[Pixel coordinate grounding data]
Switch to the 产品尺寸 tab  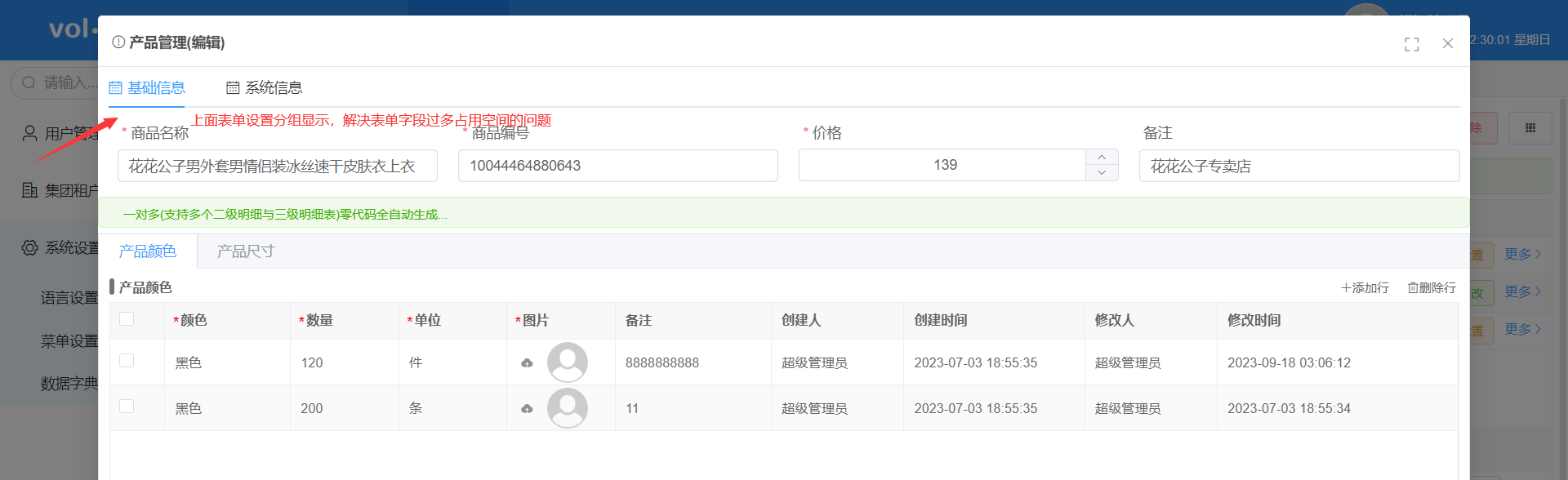click(245, 251)
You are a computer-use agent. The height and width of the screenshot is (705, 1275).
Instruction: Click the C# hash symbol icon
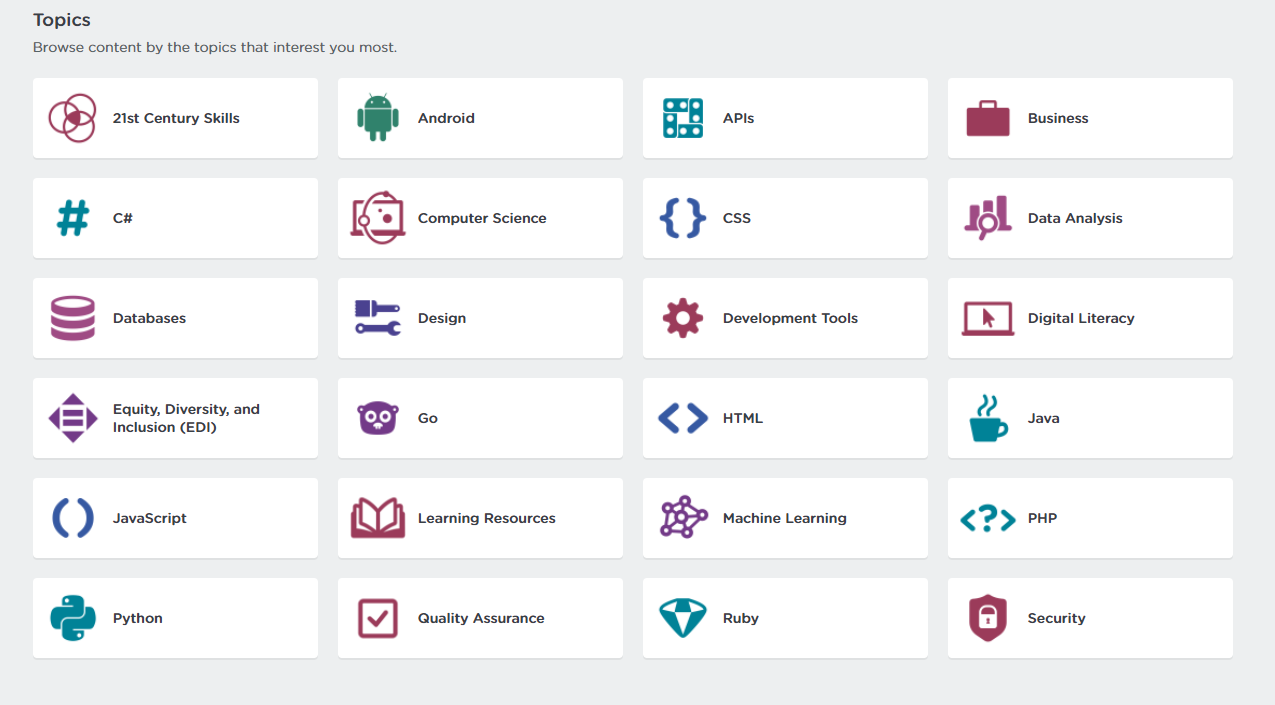coord(73,218)
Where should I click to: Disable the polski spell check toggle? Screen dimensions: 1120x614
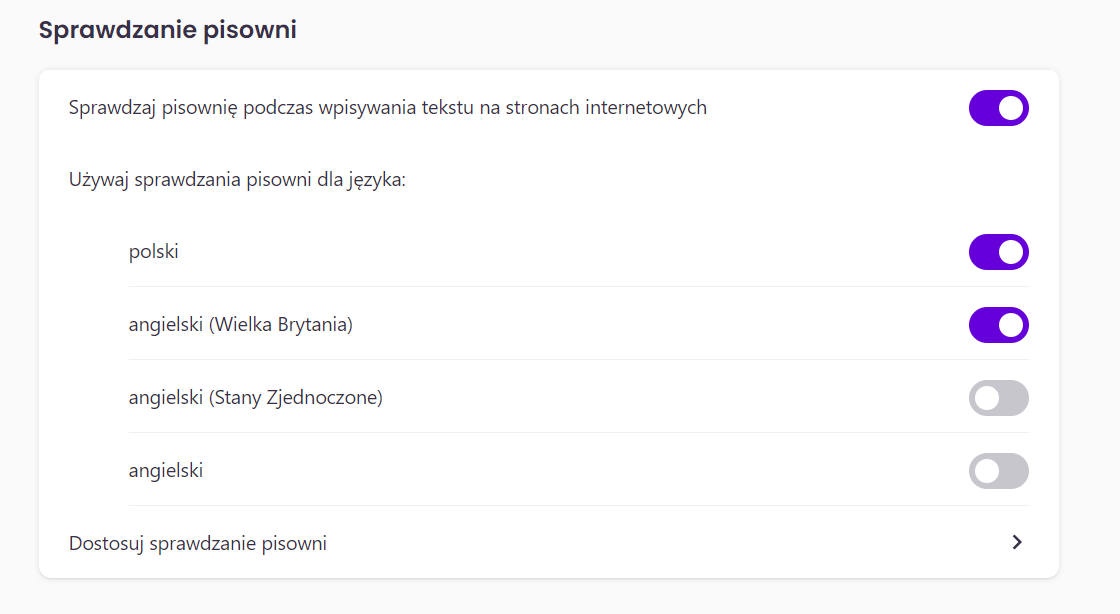[x=999, y=252]
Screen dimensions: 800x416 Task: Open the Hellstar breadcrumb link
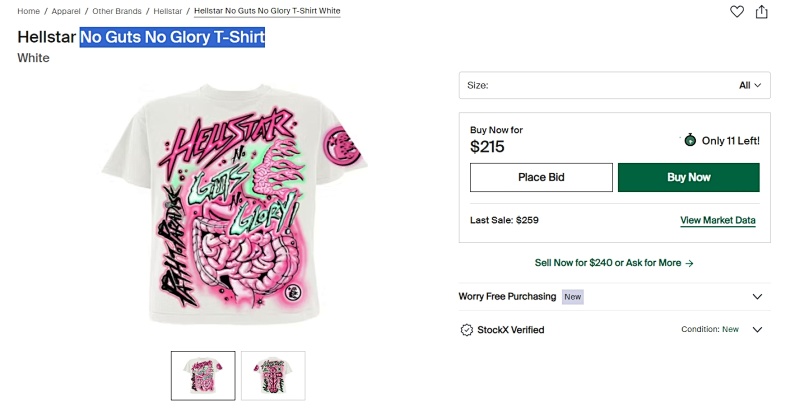point(167,11)
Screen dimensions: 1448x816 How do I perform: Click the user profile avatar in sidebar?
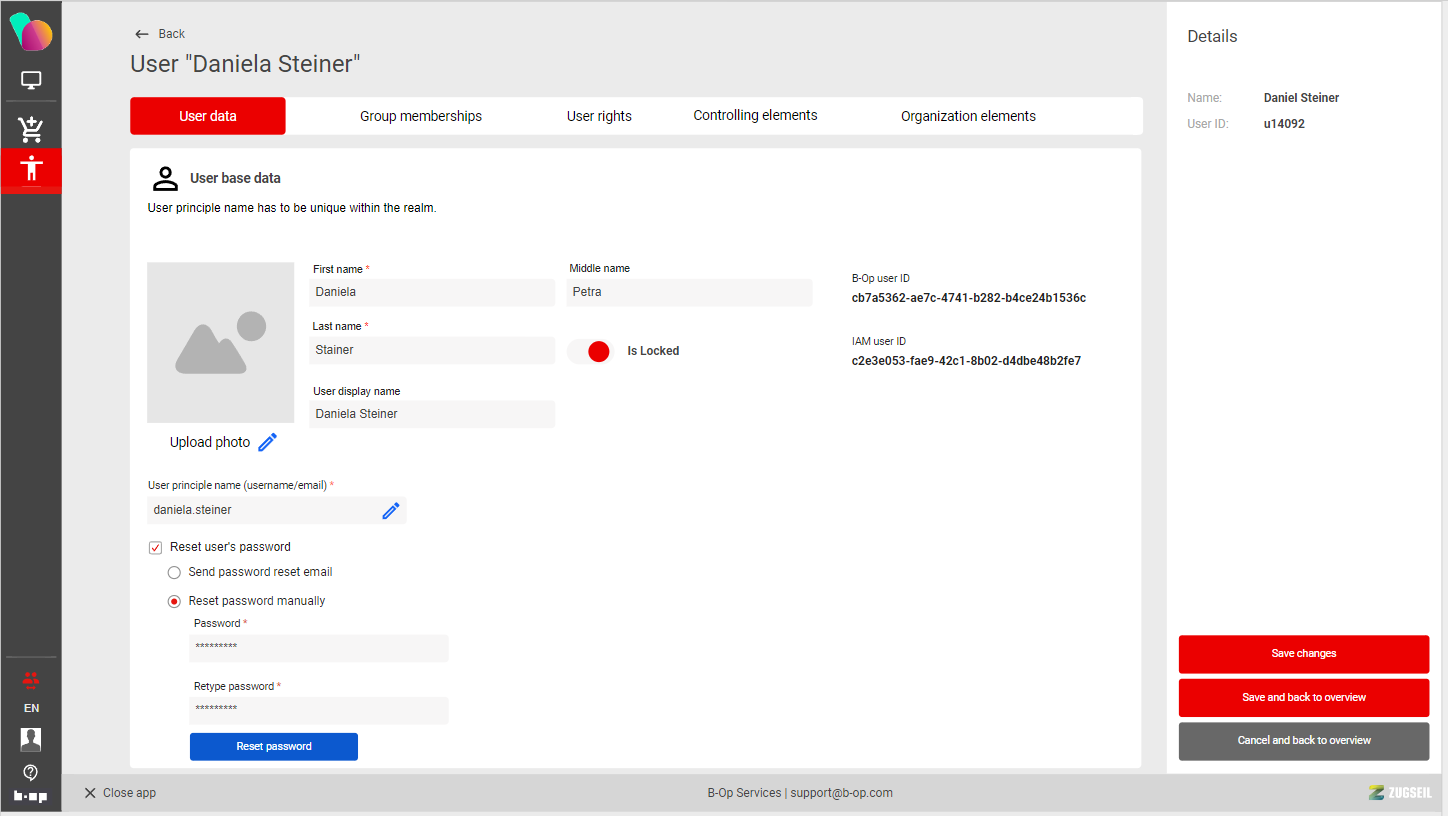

=== Action item ===
Please retype the lines from the one containing "You are a computer-use" through the last line of the records above, exactly as written, and leave out any pictures.

=== Output below ===
You are a computer-use agent. The height and width of the screenshot is (705, 1275).
Instruction: Click the C# hash symbol icon
coord(73,218)
Where should I click to: Disable the polski spell check toggle? Screen dimensions: 1120x614
[x=999, y=252]
Screen dimensions: 800x416 Task: Open the Hellstar breadcrumb link
point(167,11)
Screen dimensions: 1448x816 How do I perform: Click the user profile avatar in sidebar?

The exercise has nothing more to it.